Le changement politique au sein de l'UE a été particulièrement prononcé depuis le déclenchement de la guerre russo-ukrainienne, qui a forcé l'Europe à repenser ses priorités stratégiques, notamment sa nécessité de garantir des alternatives énergétiques face aux politiques énergétiques agressives de la Russie. Dans ce contexte, l'Égypte est devenue un partenaire clé, notamment après la signature en 2022 d'un protocole d'accord entre l'Égypte, Israël et l'UE pour sécuriser les exportations de gaz vers l'Europe. En tant que plaque tournante majeure du transit de l'énergie, l'Égypte est au cœur des efforts de l'UE pour se diversifier en dehors du gaz russe.

Parallèlement aux préoccupations énergétiques, l'UE a cherché à stabiliser politiquement l'Égypte, en particulier à la suite de la guerre de Gaza, en approfondissant ses liens avec l'Égypte, la Tunisie et le Maroc dans le cadre du partenariat stratégique global. Cette initiative met l'accent sur la coopération dans les domaines de l'énergie, de la migration, de la sécurité des frontières, du commerce et de la sécurité, dans le but de favoriser la stabilité dans la région. Début 2024, lorsque la crise financière en Égypte s'est aggravée, l'UE a approuvé un ensemble d'aides exceptionnelles et de prêts concessionnels pour aider à stabiliser l'économie égyptienne et faciliter les négociations avec le FMI.

Ces efforts bilatéraux interviennent alors que l'UE lance le « Pacte pour la Méditerranée », une nouvelle initiative multilatérale axée sur une approche centrée sur le gouvernement, mettant à l'écart la société civile indépendante et donnant la priorité au commerce, à l'énergie et à la migration plutôt qu'à la démocratie et aux droits humains. Cette approche marque un changement radical par rapport aux principes énoncés dans la déclaration de Barcelone de 1995, représentant un changement significatif dans la politique de l'UE à l'égard des pays du sud de la Méditerranée. Le pacte reflète une tendance croissante au sein de l'UE à privilégier les intérêts étroits et transactionnels plutôt que les valeurs plus larges de la démocratie et des droits humains qui définissaient autrefois son approche de la région.

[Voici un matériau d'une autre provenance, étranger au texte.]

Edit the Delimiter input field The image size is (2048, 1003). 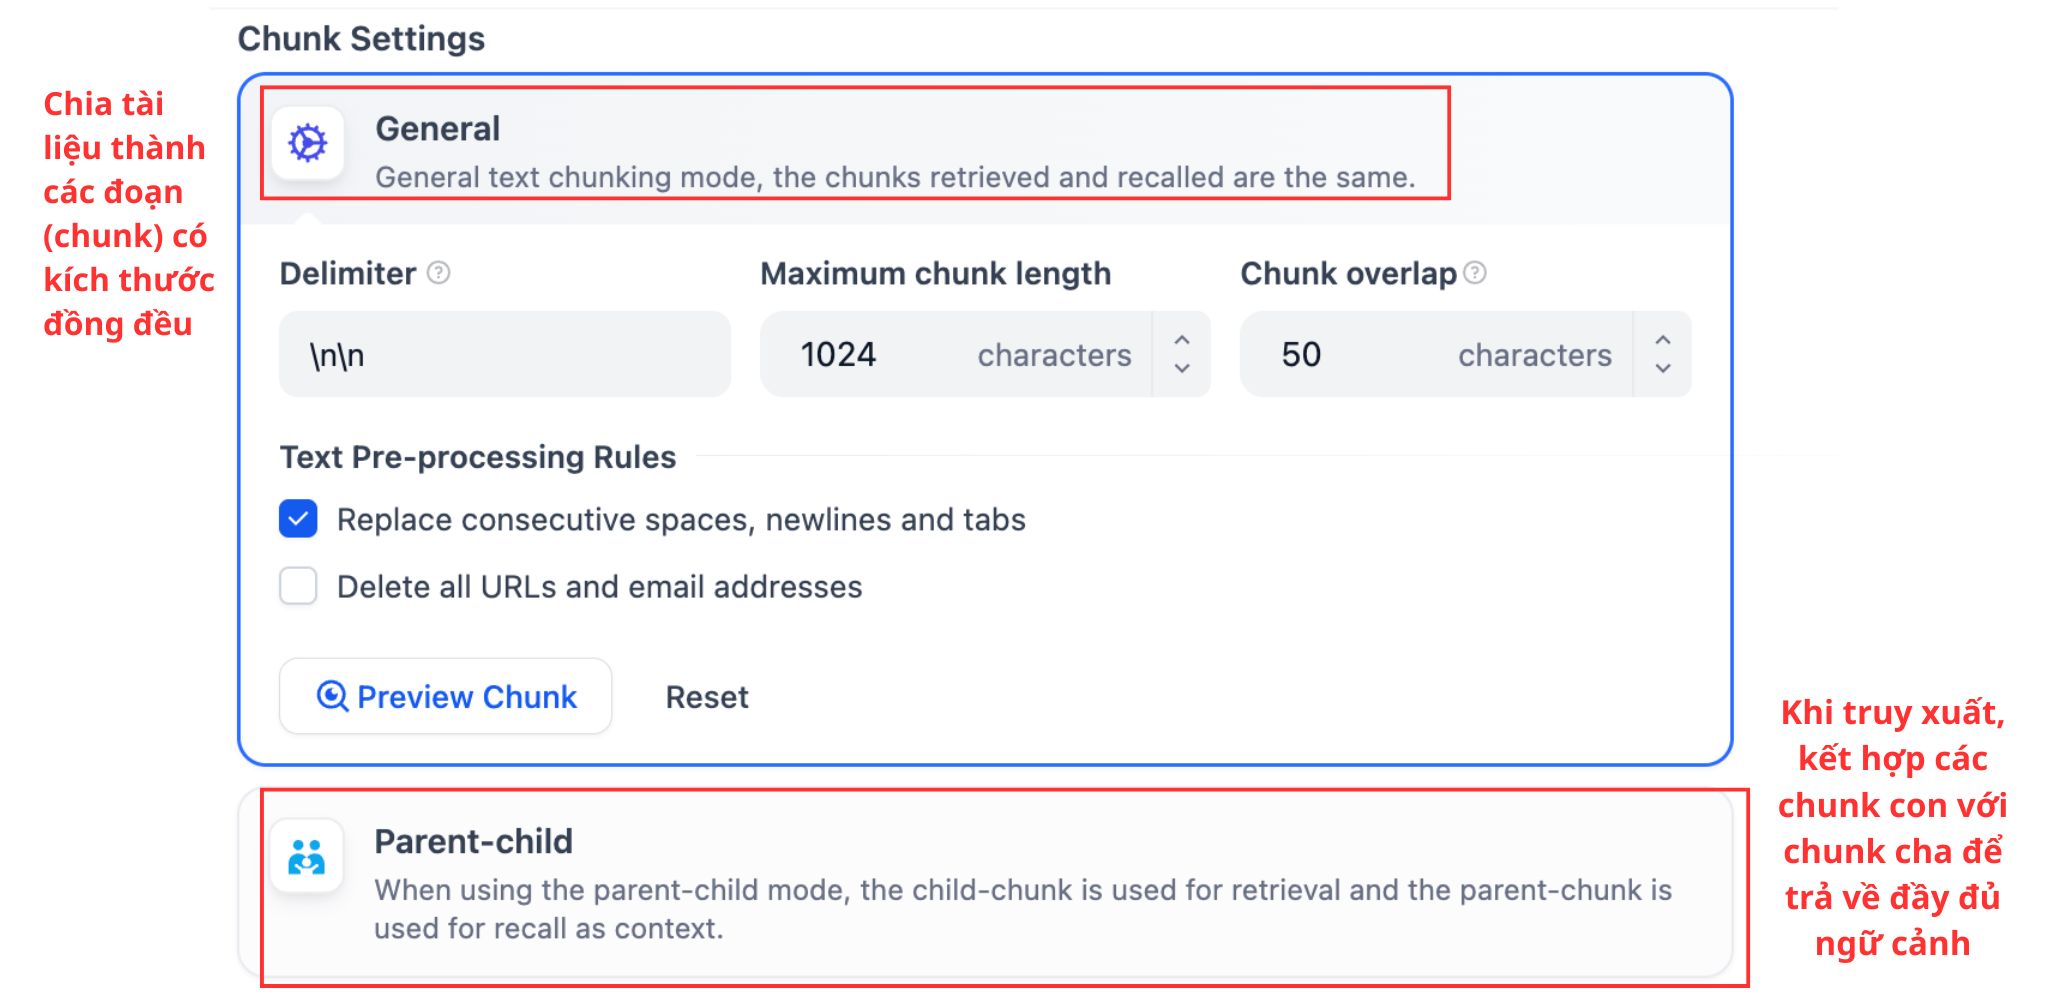pos(500,354)
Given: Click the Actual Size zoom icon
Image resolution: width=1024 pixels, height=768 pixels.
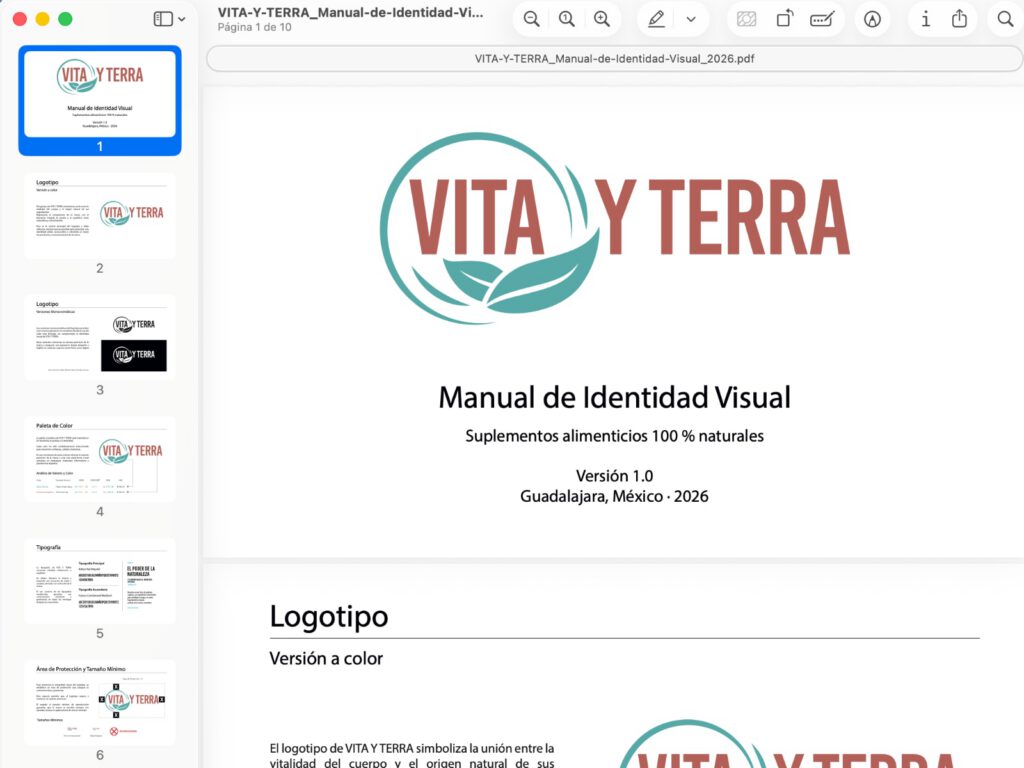Looking at the screenshot, I should click(567, 20).
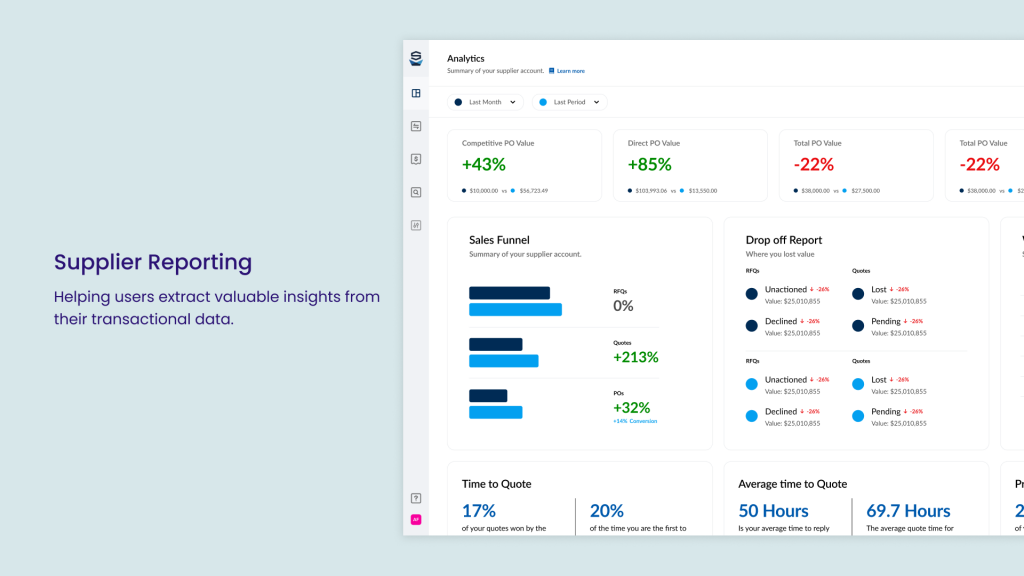The width and height of the screenshot is (1024, 576).
Task: Open the Sales Funnel panel heading
Action: (x=499, y=240)
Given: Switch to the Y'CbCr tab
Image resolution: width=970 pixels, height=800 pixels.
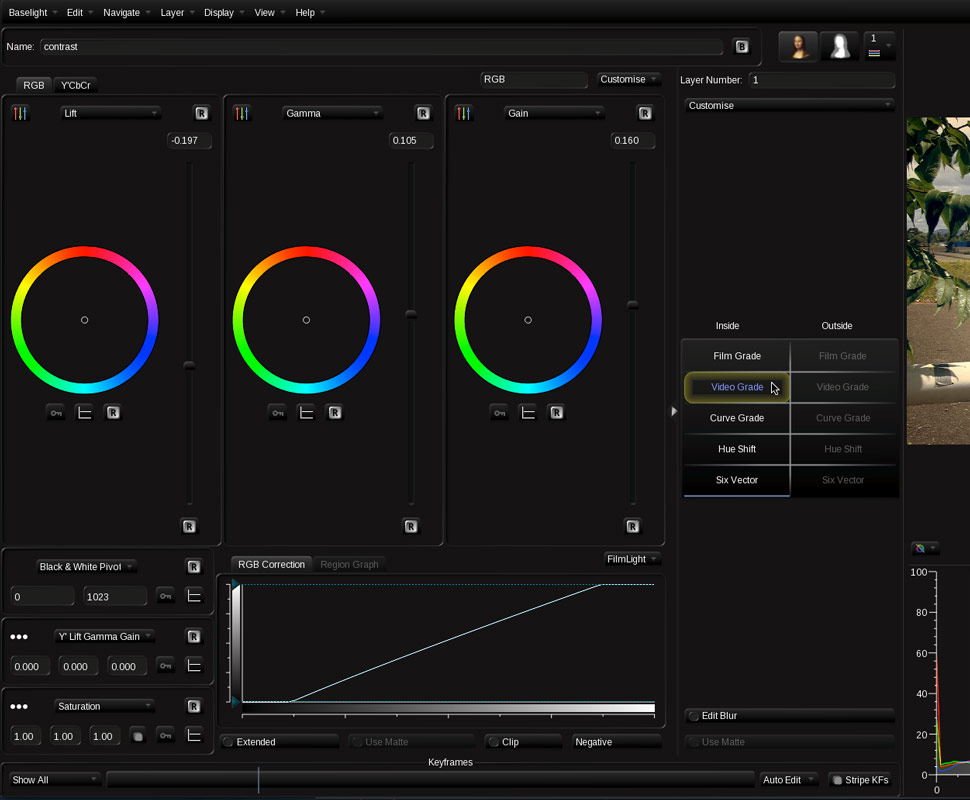Looking at the screenshot, I should (x=76, y=86).
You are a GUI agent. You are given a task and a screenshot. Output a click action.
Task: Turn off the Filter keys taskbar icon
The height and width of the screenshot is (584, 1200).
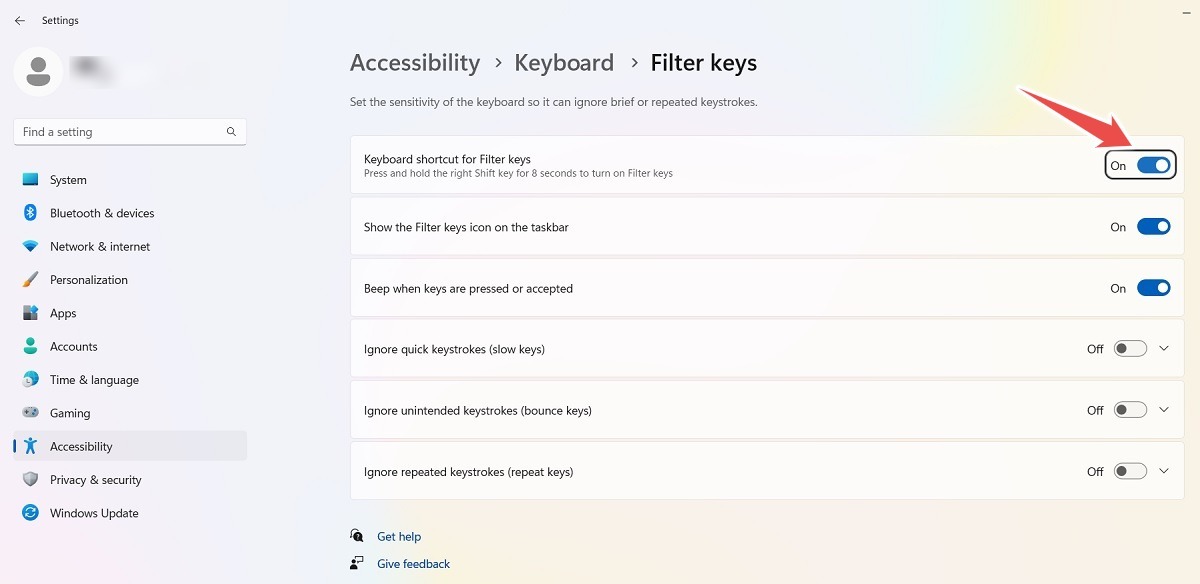(x=1152, y=226)
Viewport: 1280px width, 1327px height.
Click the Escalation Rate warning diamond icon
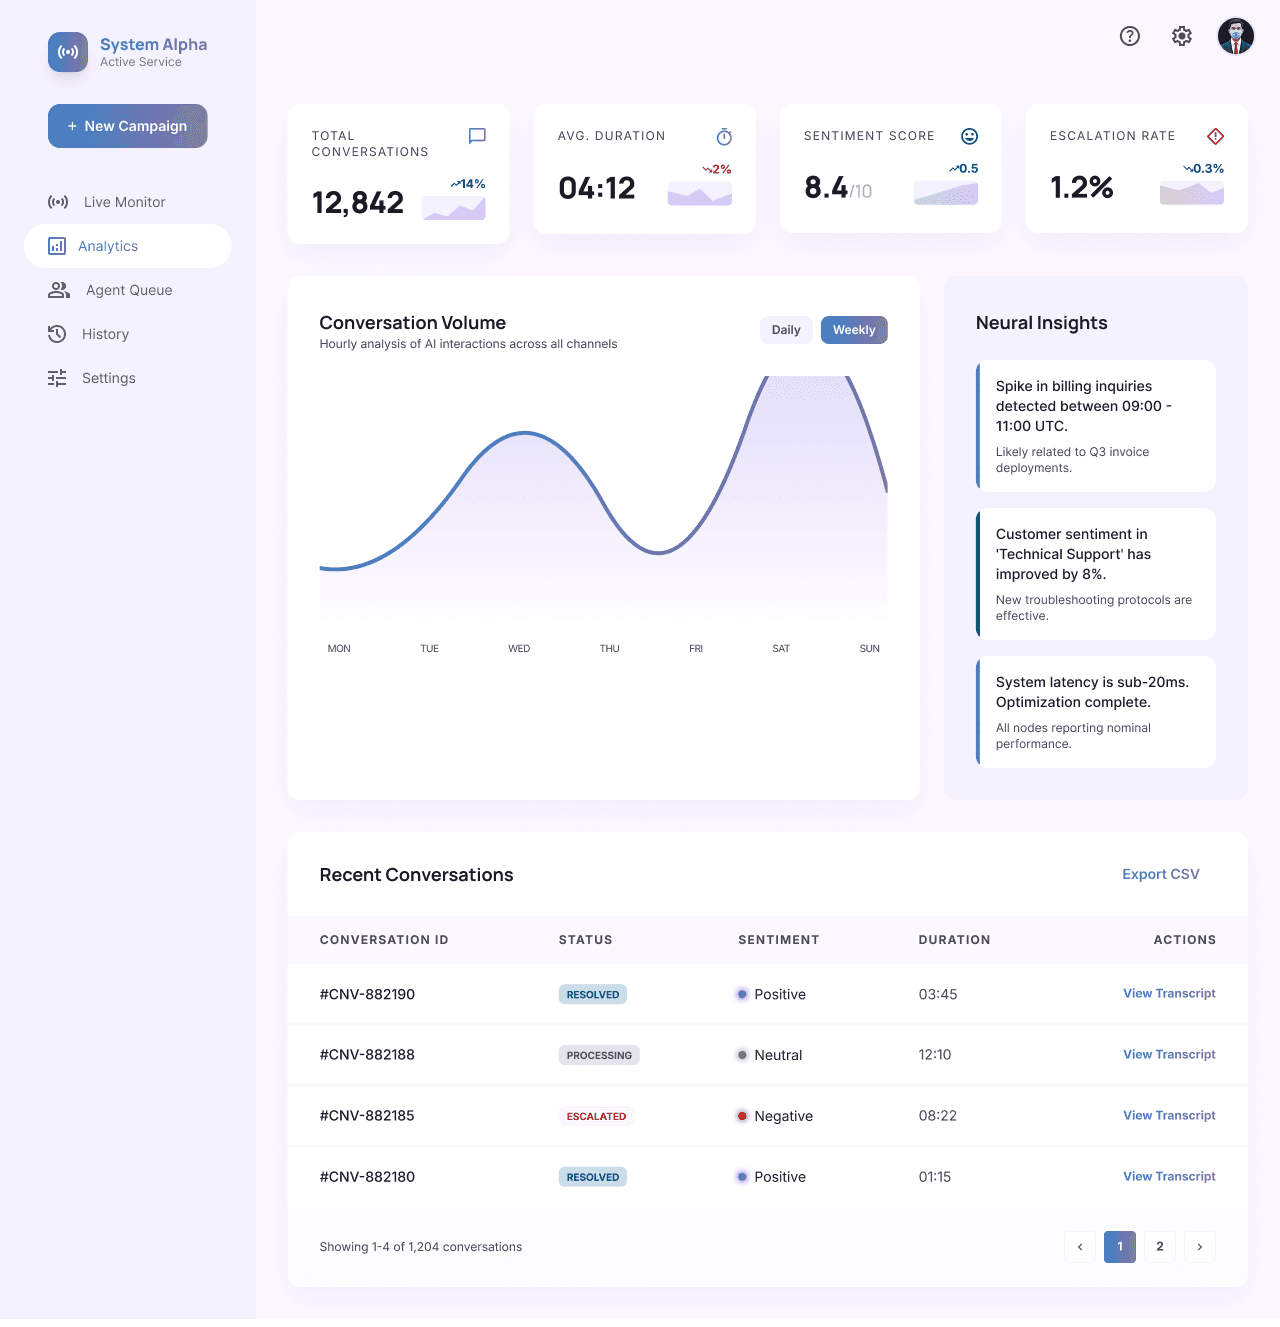(x=1215, y=136)
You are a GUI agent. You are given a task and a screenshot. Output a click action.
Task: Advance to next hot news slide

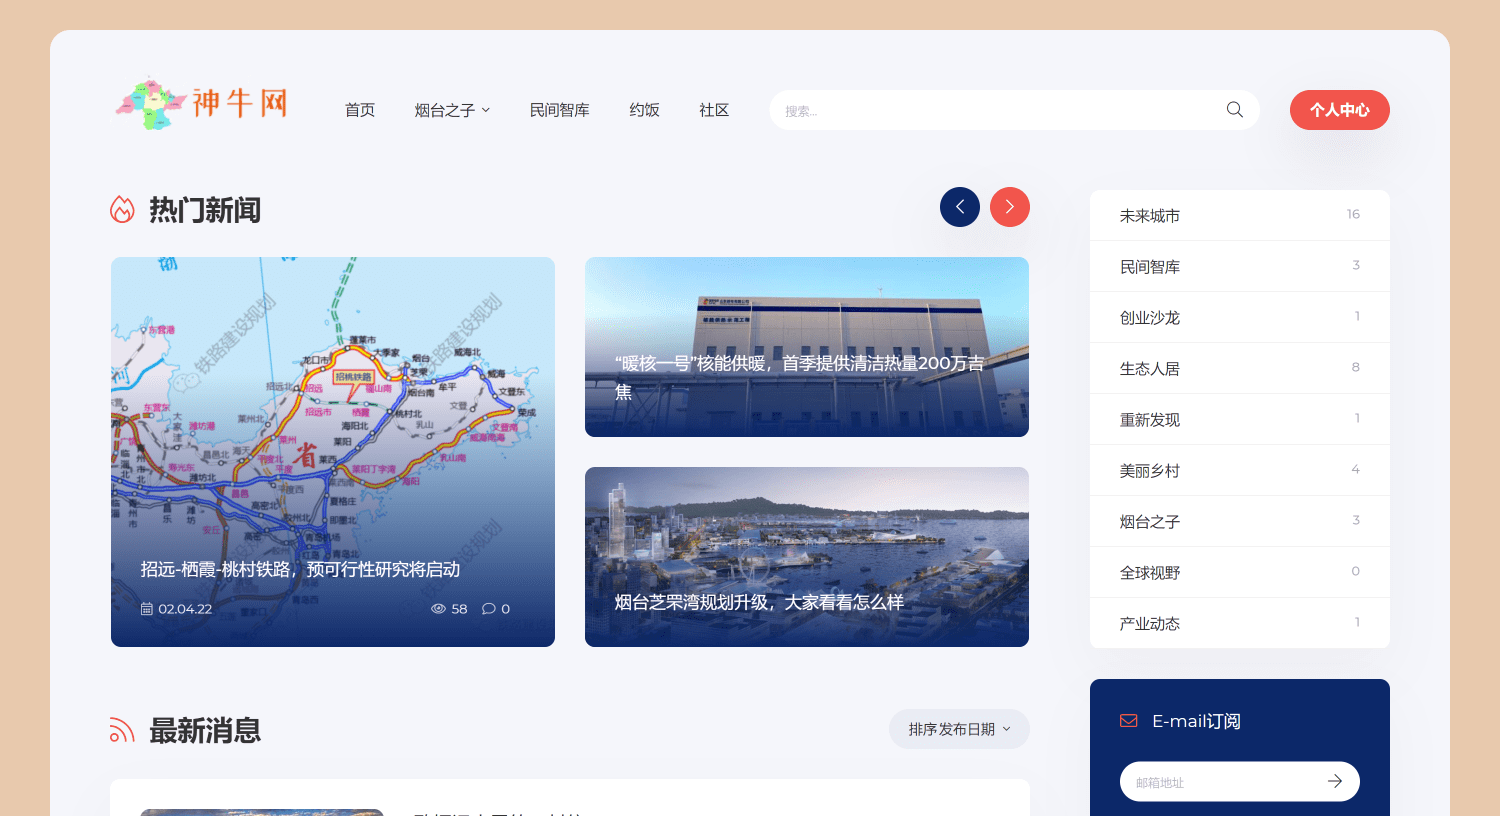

Ces évolutions indiquent un changement plus large de la politique européenne, une position plus pragmatique et plus réaliste motivée par les défis régionaux et internationaux actuels. Alors que le sommet UE-Égypte pourrait ouvrir la porte à un soutien économique et financier indispensable pour l'Égypte, l'UE risque de répéter les erreurs du passé en supposant que la stabilité peut être atteinte sans s'attaquer aux problèmes politiques plus profonds en jeu. Pour assurer une stabilité durable en Égypte et dans le sud de la Méditerranée, il est essentiel que l'UE encourage de véritables réformes politiques, en garantissant les libertés publiques, la transparence et l'État de droit.